Content starts

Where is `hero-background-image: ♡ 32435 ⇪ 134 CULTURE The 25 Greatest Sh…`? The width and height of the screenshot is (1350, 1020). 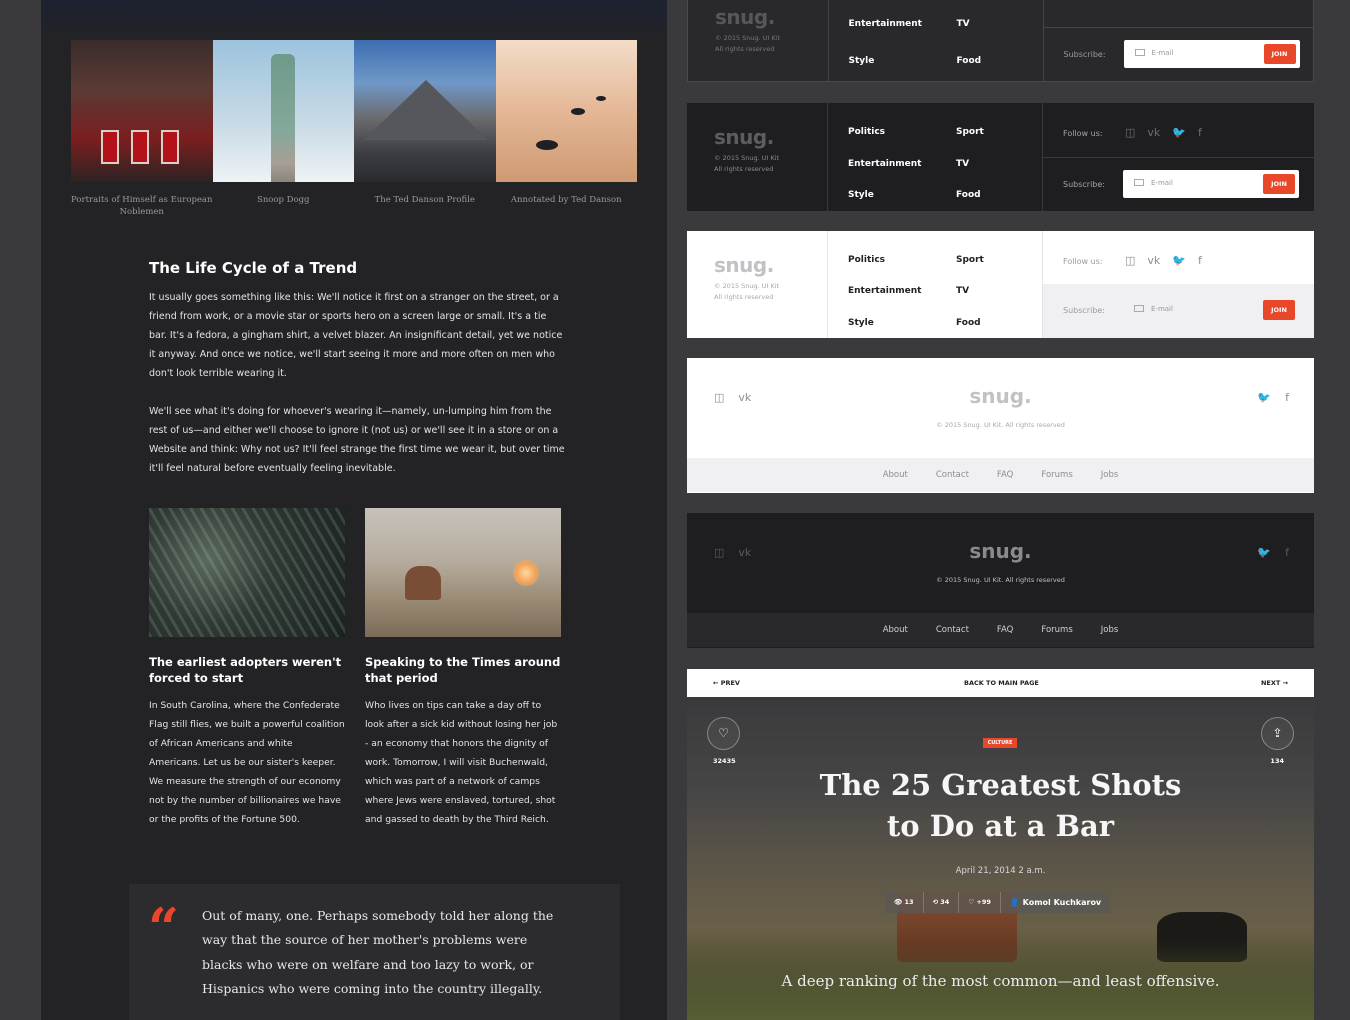 hero-background-image: ♡ 32435 ⇪ 134 CULTURE The 25 Greatest Sh… is located at coordinates (1000, 858).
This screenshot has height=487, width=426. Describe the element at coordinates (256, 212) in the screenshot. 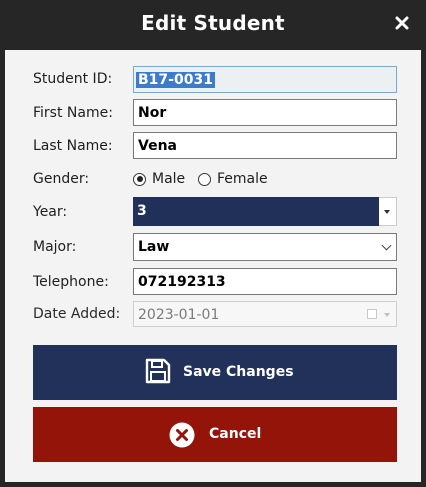

I see `year-value: 3` at that location.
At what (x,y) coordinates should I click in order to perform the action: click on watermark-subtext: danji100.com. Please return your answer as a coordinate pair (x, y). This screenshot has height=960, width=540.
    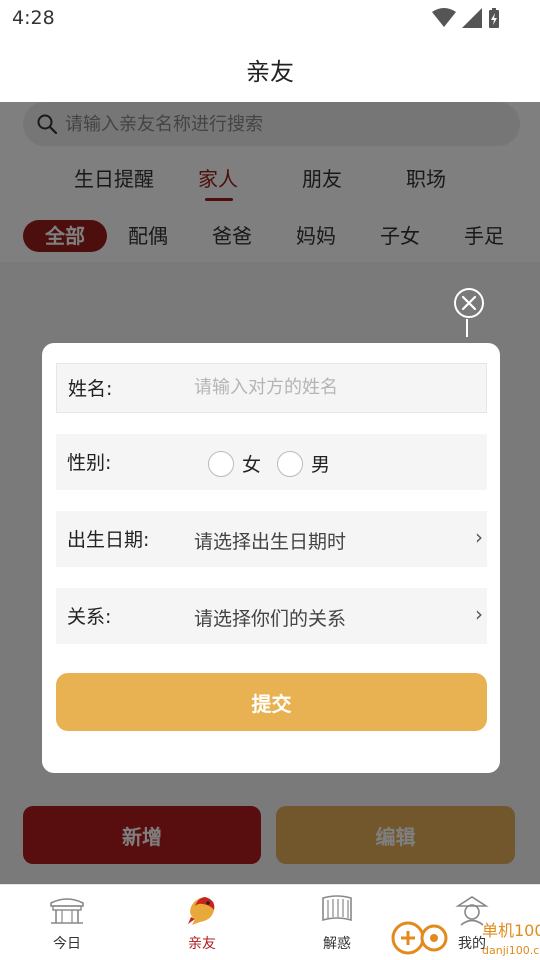
    Looking at the image, I should click on (511, 950).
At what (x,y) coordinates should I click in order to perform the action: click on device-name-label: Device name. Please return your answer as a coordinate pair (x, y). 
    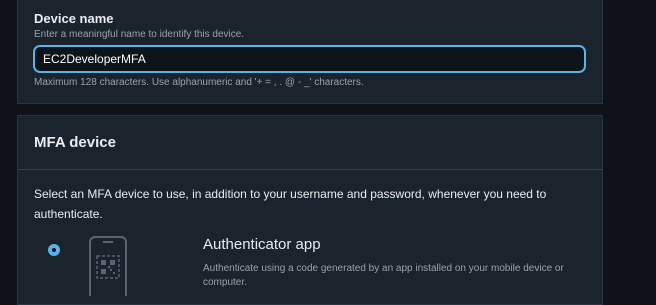
    Looking at the image, I should click on (74, 18).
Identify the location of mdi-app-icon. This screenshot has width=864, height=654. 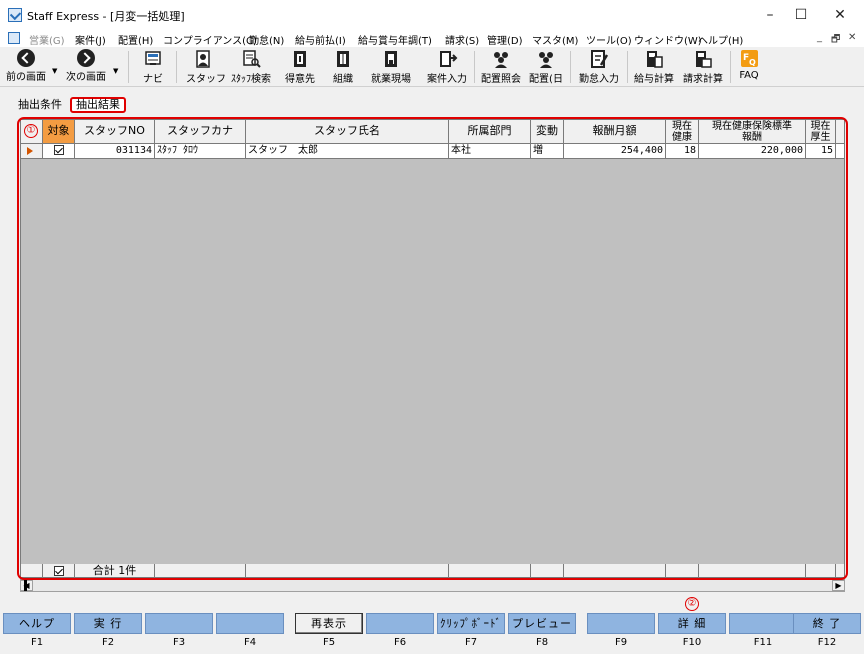
(14, 38).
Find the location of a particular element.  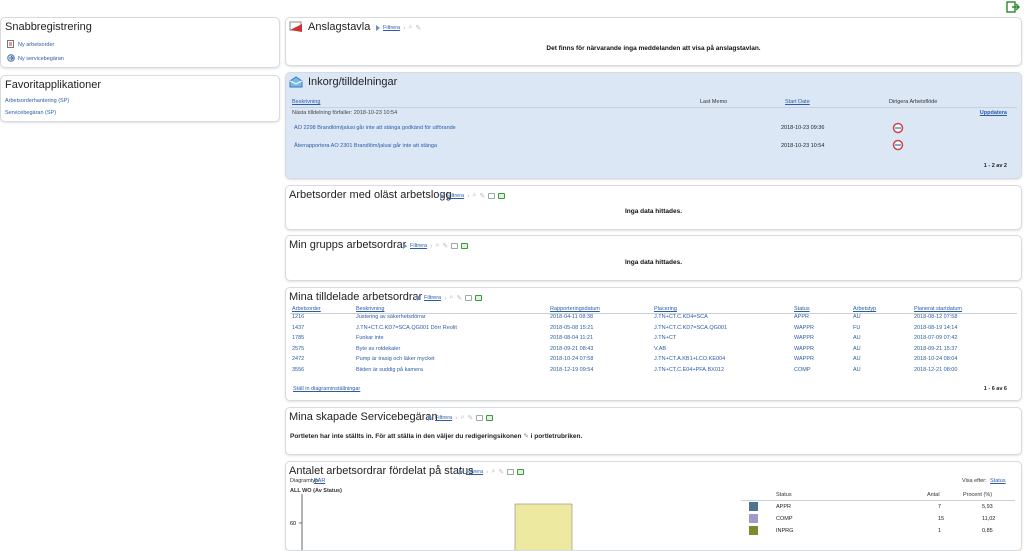

group-workorders-filter-link: Filtrera is located at coordinates (418, 246).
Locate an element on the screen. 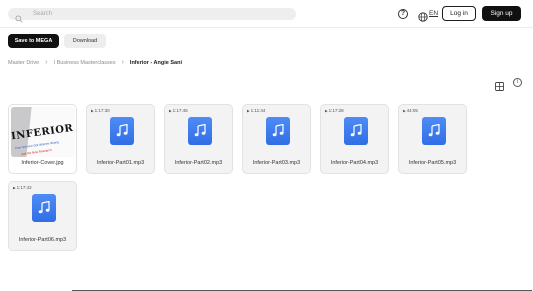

Content ends

[Your objective] Can you rewrite the records from the line containing "on device-name-label: Device" through the end of the records, both ends included, swapping "location" for "position" and changing nothing else? Leave the pictures out.

[Exercise solution]
At what (x,y) coordinates should I click in order to perform the action: click on device-name-label: Device name. Please return your answer as a coordinate pair (x, y). 
    Looking at the image, I should click on (74, 18).
Identify the position of mdi-app-icon. This screenshot has width=864, height=654. 
(14, 38).
Find the position of a particular element.  

group-workorders-filter-link: Filtrera is located at coordinates (418, 246).
Locate an element on the screen. 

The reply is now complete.